> _YOUR OBJECTIVE_:
The answer must be a single number: how many lines of the records below contain "Expand".

> _RECORD EXCERPTS_:
====================

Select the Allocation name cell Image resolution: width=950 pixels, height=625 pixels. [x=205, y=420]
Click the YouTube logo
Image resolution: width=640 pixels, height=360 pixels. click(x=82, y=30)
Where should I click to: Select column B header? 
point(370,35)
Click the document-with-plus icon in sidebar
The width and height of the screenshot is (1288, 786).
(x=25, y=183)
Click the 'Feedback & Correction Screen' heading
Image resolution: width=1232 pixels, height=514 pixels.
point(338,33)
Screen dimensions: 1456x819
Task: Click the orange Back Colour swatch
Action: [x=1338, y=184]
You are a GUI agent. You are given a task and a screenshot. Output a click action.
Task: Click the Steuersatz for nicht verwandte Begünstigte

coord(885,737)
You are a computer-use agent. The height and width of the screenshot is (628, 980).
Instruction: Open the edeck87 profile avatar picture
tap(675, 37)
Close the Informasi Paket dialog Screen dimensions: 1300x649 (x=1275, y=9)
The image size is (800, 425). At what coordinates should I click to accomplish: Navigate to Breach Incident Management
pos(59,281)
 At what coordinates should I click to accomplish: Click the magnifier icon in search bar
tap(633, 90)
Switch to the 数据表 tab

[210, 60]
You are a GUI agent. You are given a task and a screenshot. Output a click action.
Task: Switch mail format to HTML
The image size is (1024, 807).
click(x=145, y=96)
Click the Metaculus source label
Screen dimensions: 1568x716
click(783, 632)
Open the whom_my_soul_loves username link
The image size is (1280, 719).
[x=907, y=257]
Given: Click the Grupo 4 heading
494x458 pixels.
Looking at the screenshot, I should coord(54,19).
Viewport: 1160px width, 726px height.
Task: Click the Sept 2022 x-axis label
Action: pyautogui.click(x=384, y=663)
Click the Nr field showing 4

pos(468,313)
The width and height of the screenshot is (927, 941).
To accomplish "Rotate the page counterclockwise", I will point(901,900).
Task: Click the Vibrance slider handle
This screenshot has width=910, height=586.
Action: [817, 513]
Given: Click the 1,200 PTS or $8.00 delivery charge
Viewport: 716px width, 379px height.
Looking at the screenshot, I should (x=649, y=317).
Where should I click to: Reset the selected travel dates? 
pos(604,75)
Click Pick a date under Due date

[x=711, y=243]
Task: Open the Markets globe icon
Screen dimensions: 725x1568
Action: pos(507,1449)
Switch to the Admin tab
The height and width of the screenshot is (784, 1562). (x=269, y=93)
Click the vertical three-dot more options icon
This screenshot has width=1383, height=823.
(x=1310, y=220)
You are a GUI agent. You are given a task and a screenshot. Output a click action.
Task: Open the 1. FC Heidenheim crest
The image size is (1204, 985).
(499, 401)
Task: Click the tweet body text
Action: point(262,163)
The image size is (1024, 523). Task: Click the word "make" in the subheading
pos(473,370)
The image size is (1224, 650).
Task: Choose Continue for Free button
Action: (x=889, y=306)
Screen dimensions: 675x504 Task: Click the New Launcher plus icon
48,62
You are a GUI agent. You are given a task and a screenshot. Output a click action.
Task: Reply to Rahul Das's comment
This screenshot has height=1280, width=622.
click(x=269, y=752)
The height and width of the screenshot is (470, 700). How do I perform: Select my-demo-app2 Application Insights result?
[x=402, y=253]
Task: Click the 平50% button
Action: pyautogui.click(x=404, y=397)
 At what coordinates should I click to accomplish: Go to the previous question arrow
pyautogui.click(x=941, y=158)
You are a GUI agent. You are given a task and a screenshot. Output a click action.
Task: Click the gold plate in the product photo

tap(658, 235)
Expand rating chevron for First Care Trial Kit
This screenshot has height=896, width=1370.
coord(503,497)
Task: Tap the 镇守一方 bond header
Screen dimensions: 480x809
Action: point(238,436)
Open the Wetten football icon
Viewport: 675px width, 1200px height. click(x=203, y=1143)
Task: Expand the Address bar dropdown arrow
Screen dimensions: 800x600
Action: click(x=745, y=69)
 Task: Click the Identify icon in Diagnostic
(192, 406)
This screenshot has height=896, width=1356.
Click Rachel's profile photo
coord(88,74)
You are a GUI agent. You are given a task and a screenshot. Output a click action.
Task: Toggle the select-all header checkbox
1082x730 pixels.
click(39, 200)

====================

> _EXERCISE OUTPUT_:
2